Actually what you are looking for is to substitute one value for another and you would not need to use gsub so you can put together a data.frame of replacement values so that it is a little simpler. I will use the data from your previous question as an example:
Specieslevel <- read.table(text="Site Date Habitat Season Year Taxa
Q1F 08_09_2015 Oak Autumn 2015-2016 Artemisia_herba_alta
Q2F 08_09_2015 Oak Autumn 2015-2016 Artemisia_herba_alta
Q4F 08_09_2015 Oak Autumn 2015-2016 Allium
Q1P 08_09_2015 Oak Autumn 2015-2016 Artemisia_herba_alta
Q2P 08_09_2015 Oak Autumn 2015-2016 Amaranthus
Q4P 08_09_2015 Oak Autumn 2015-2016 Anacyclus
Q4P 08_09_2015 Oak Autumn 2015-2016 Asparagus
Q4P 08_09_2015 Oak Autumn 2015-2016 Amaranthus_retroflex", sep=" ", header=TRUE, stringsAsFactors=FALSE)
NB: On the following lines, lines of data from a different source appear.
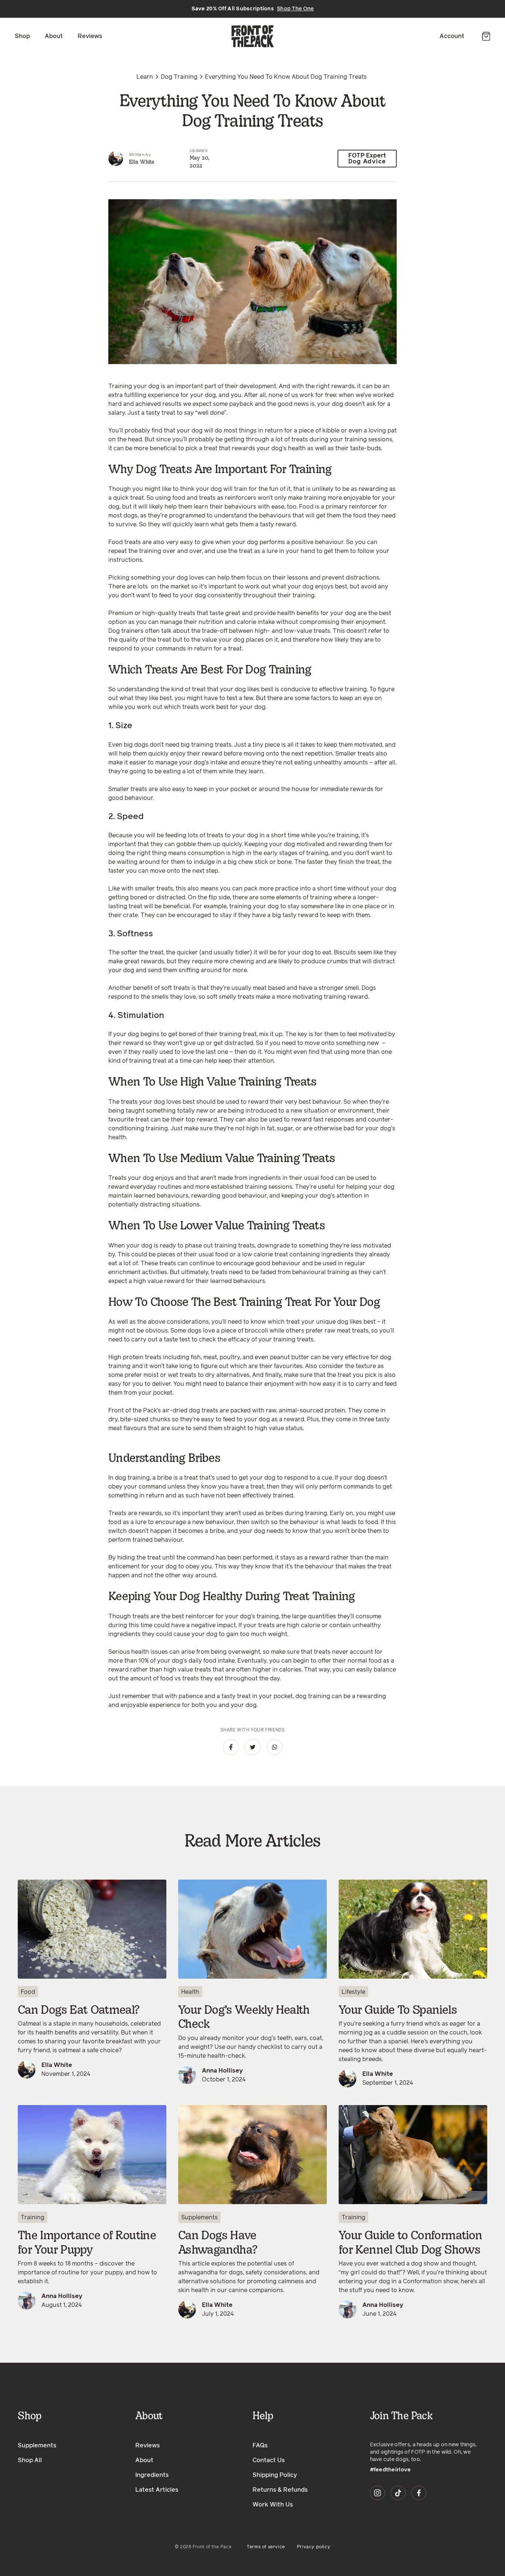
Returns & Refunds (280, 2490)
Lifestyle (353, 1992)
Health (190, 1992)
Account (452, 36)
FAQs (260, 2445)
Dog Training (179, 77)
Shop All (30, 2460)
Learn (144, 77)
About (54, 36)
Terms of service (266, 2547)
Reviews (90, 36)
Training (32, 2217)
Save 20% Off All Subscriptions (253, 8)
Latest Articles (156, 2490)
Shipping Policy (275, 2475)
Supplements (199, 2217)
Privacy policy (313, 2547)
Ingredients (152, 2475)
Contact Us (269, 2460)
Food (28, 1992)
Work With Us (273, 2505)
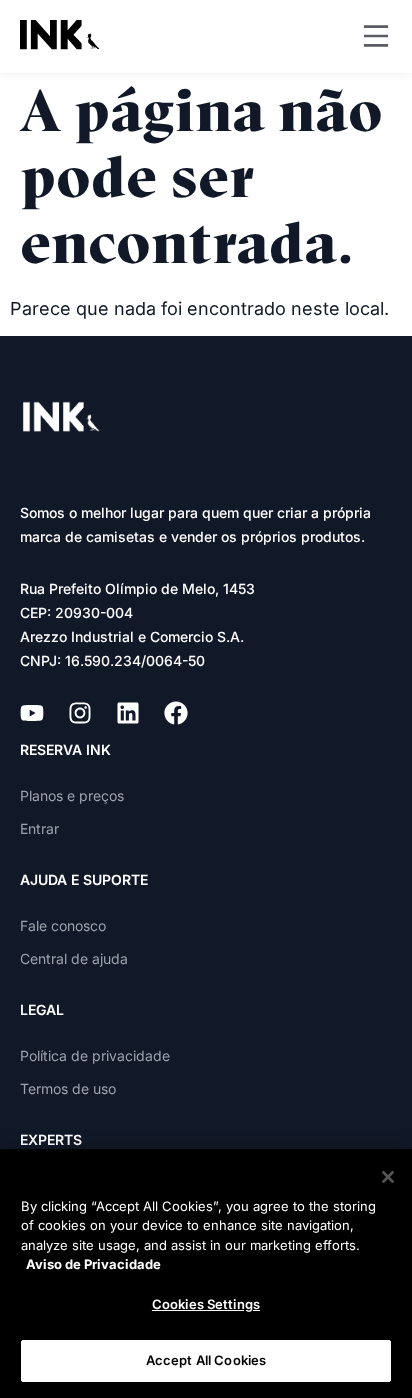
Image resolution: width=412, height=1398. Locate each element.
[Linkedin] (128, 713)
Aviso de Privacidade (93, 1264)
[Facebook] (176, 713)
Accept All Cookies (206, 1360)
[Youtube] (32, 713)
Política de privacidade (95, 1055)
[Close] (388, 1177)
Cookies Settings (206, 1304)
species = data.frame(value = c('Artemisia_herba_alta', 'Amaranthus_retroflex'),
replaceby = c('Artemisia', 'Amaranthus'),
stringsAsFactors=FALSE)
matches <- match(Specieslevel$Taxa, species$value, nomatch=0)
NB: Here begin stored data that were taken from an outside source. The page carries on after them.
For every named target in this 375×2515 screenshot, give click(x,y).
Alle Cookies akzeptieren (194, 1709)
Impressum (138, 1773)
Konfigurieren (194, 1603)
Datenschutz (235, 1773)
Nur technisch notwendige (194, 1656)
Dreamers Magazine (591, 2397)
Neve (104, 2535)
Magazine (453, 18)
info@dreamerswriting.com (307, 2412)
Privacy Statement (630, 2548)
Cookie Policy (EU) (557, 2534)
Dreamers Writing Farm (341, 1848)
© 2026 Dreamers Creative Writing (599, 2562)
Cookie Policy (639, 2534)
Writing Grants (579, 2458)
Specieslevel$Taxa[matches>0] <- species$replaceby[matches]
Specieslevel
The final result:
Site Date Habitat Season Year Taxa
1 Q1F 08_09_2015 Oak Autumn 2015-2016 Artemisia
2 Q2F 08_09_2015 Oak Autumn 2015-2016 Artemisia
3 Q4F 08_09_2015 Oak Autumn 2015-2016 Allium
4 Q1P 08_09_2015 Oak Autumn 2015-2016 Artemisia
5 Q2P 08_09_2015 Oak Autumn 2015-2016 Amaranthus
6 Q4P 08_09_2015 Oak Autumn 2015-2016 Anacyclus
7 Q4P 08_09_2015 Oak Autumn 2015-2016 Asparagus
8 Q4P 08_09_2015 Oak Autumn 2015-2016 Amaranthus
Explanation:
- We create a
data.frame species that will contain the search and replacement values. It should work also if the variables are factors. I define it as data.frame to make the code more readable, but eventually it could be a matrix to write a little less.
- With
match(Specieslevel$Taxa, species$value, nomatch=0) we get a vector of the size of Specieslevel where we will have the row of the replacement data or 0 in case of mismatch
- We apply these
matches replacing only those that correspond: Specieslevel$Taxa[matches>0] <- species$replaceby[matches]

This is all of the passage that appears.